6. Ma Y, Shao M, Shao X. Analysis of risk factors for intraoperative hemorrhage of cesarean scar pregnancy. Medicine. 2017;96(25):e7327.

7. Castellucci M, Scheper M, Scheffen I, et al. The development of the human placental villous tree. Anat Embryol. 1990;181:117–28.

Figures

Figure 1. Examples of drawing ROI on strongest contrast-enhancing GRASP image. A 32-years-old woman with CSP in 56days after the cessation of menses. A-I shows dynamic contrast-enhanced phase from 3 to 11 in GRASP image. Gestational sac villi around was the firstly begin to enhance, and the ROI was drawn on the strongest contrast-enhancing region.

Figure 2. GRASP pharmacokinetic images in 32-years-old woman (menopause time: 56 days) with hemorrhage (blood loss>200 mL) during curettage. A-H shows time-signal curve and pharmacokinetic parameters including Wash-in, Wash-out, TTP, iACU, Ktrans, Kep, and Ve. High signal around the gestational sac villi was observed in Wash-in, iAUC, Ktrans, Ve and low signal in TTP.
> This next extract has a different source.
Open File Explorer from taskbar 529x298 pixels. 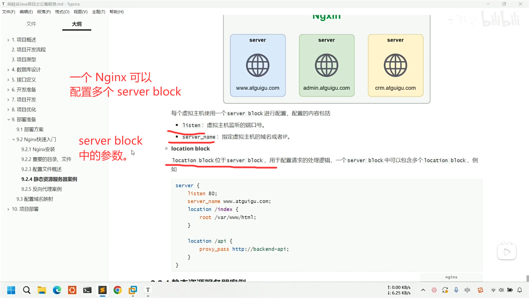click(x=42, y=290)
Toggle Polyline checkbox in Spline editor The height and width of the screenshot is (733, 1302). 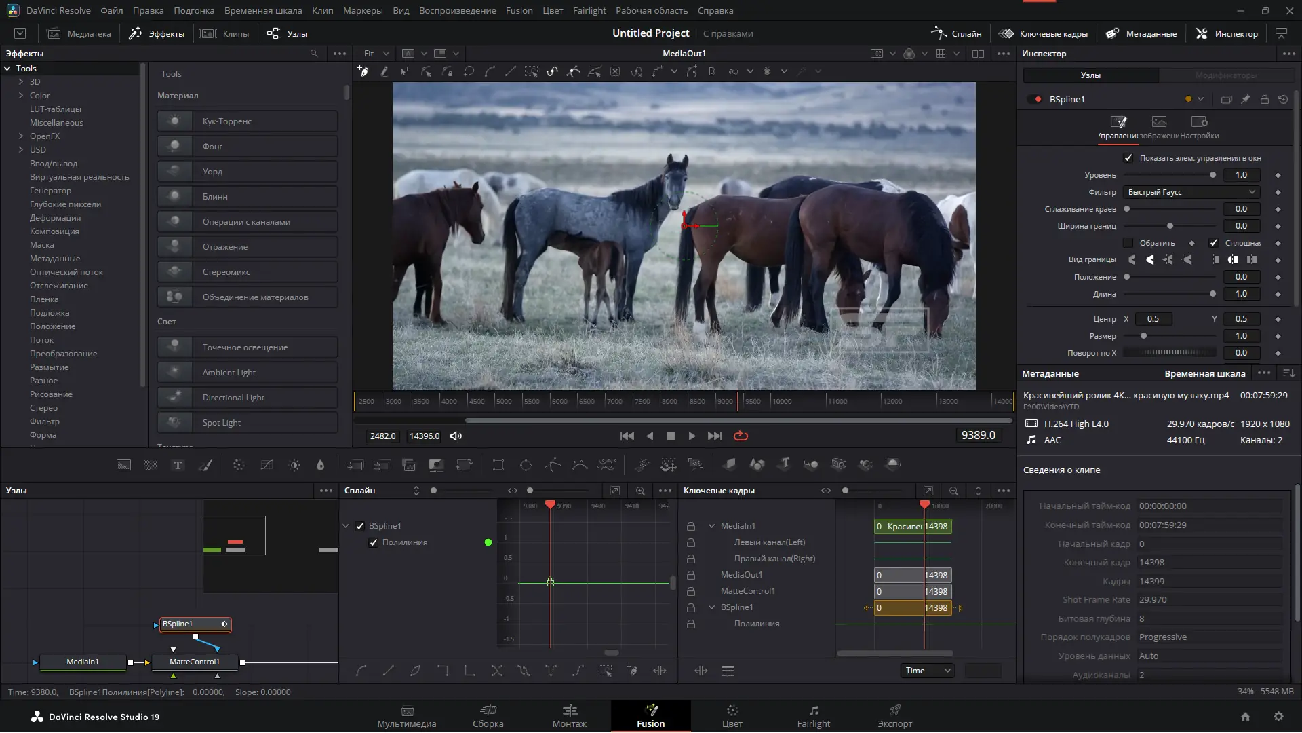click(x=374, y=542)
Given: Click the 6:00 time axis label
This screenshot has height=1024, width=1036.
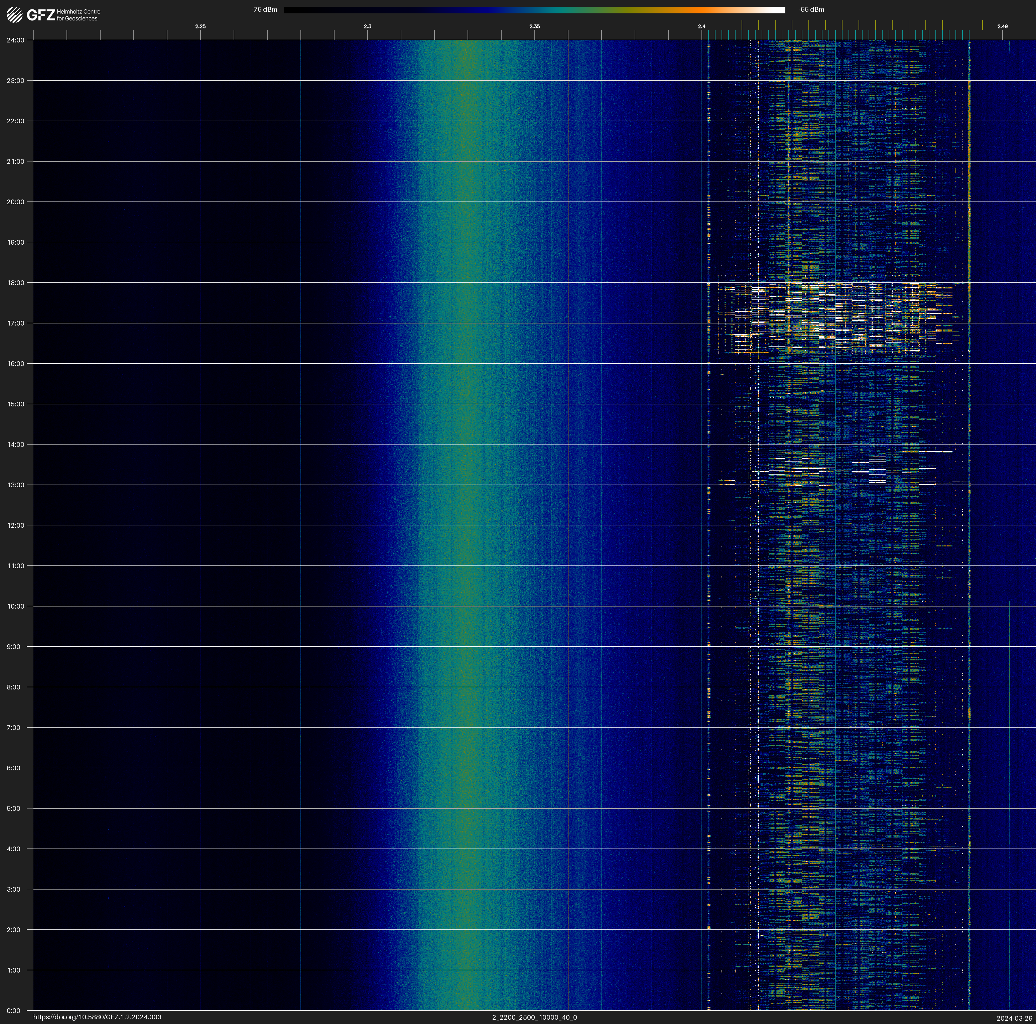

Figure 3. GRASP pharmacokinetic images in 24-years-old woman (menopause time: 44days) with non-hemorrhage (blood loss<=200 mL) during curettage. A-H shows time-signal curve and pharmacokinetic parameters including Wash-in, Wash-out, TTP, iACU, Ktrans, Kep, and Ve. Low signal around the gestational sac villi was observed in Wash-in, iAUC, Ktrans, Ve and high high in TTP.

Table 1. The comparison of pharmacokinetic GRASP parameters between hemorrhage and non-hemorrhage. Normal distribution data was analyzed by independent samples t-test, data are expressed as mean ± standard deviation, and non-normal distribution data was analyzed by Mann-Whitney U test, data are expressed by the median (upper and lower quartiles). *Indicates statistically significant difference with p value < 0.05.

Table 2. Diagnostic performance of GRASP pharmacokinetic parameters for hemorrhage in curettage. Wash-in had the highest AUC value of 0.90, while Ktrans had the lowest one of 0.67, with all others having a value above 0.82.